The Vélez-Málaga Tram (Tranvía de Vélez-Málaga) was operating between October 2006 and June 2012 connecting the Spanish town Vélez-Málaga with the coastal town Torre del Mar. It is the first modern low-floor tramway system service that has been taken out of service.

== History ==
=== Construction and Operation ===
Construction began in 2003, with strong local opposition, with the service opening on 11 October 2006.

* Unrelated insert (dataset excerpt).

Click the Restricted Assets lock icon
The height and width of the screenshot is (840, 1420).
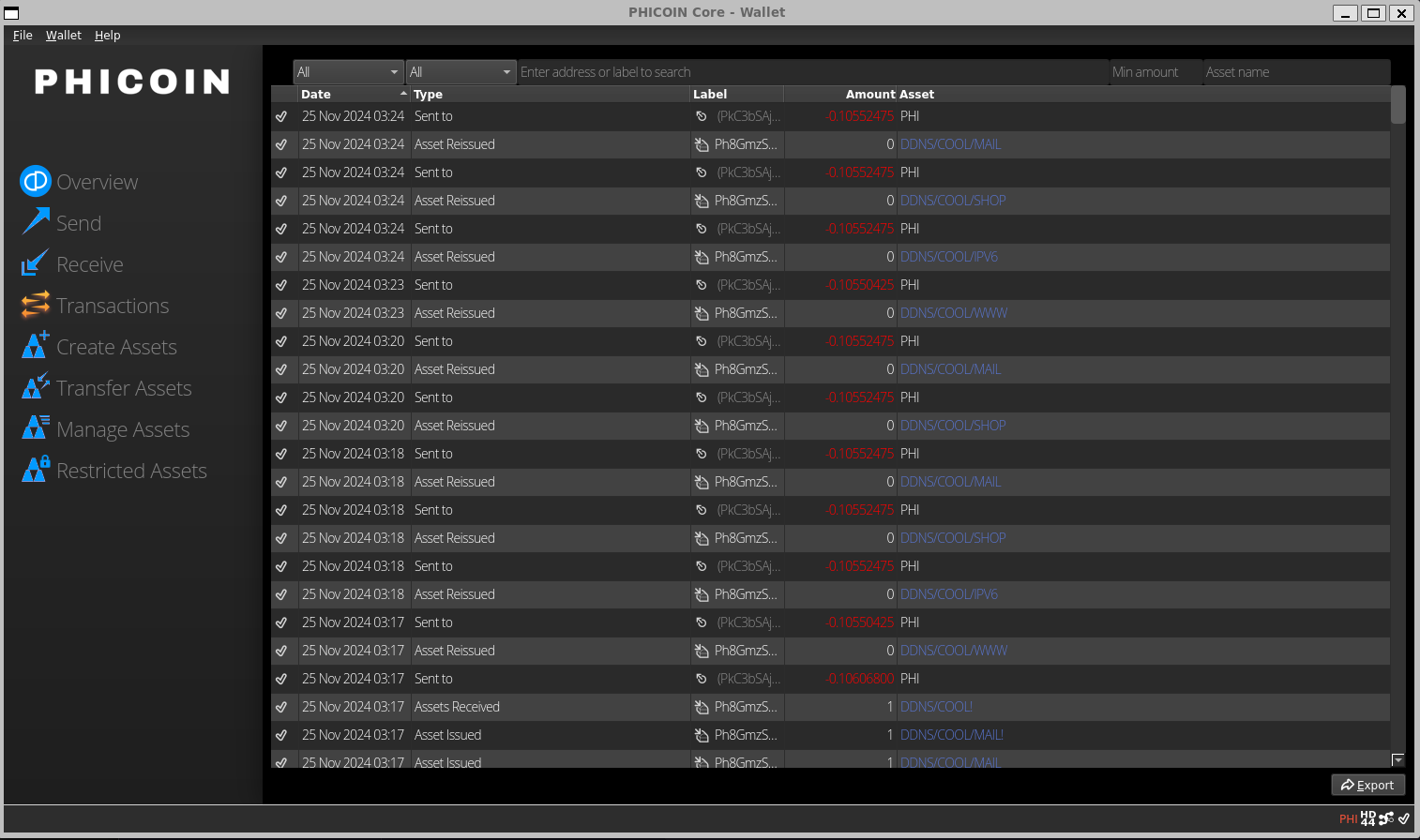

The tram line was not connected through to the city center of Vélez-Málaga – passengers had to switch in the outskirts to a bus line. At the same time, the direct bus service from Torre del Mar to the city center of Vélez-Málaga was kept. As a consequence, the ridership fell from 890,000 passengers in 2007 to 676,000 in 2011.

=== Extension ===
Construction on an extension of 1.2 km (from the northern terminus, Parque Jurado Lorca station, to Esplanada de la Estaciónto in the Vélez-Málaga city center) began during 2008, but upon its completion the tram operator took its chance to ask for a higher support from the city treasury for the operational costs of the system. The city officials declined, and so the extension was never put into service.

=== Closure ===
With the elections in 2011 the Partido Popular came into power which chose to decline paying for the costs of the tramway system, due to low ridership on the network.

Closure of the system was achieved on 4 June 2012 with an initially temporary shutdown of the tram line. The line has not operated since June 2012.

=== Potential future reopening ===
There are plans and a €2m budget to reactivate the line, plans to extend the service west along the coast to Rincón de la Victoria where it would connect to the future Line 3 of the Málaga Metro and will follow the route of the old N-340 road. There were also talks of upgrading the line to become a branch of the future line 3 as well as talks of converting the route to BRT. There were also talks of turning part of the street running route in Torrer Del Mar into a heritage tramway, but these plans didn't finalise. As of 2026, the line still remains closed and in disrepair.

== Rolling stock ==
Services on the line were operated by three CAF Urbos 2 trams. These were leased for use on the Inner West Light Rail line in Sydney, Australia entering service in March 2014. Following the introduction of new CAF Urbos 3s, they were withdrawn from service in July 2015 and returned to Spain.

For the reopening of the line in 2017 the Vélez-Málaga town hall considered buying smaller models.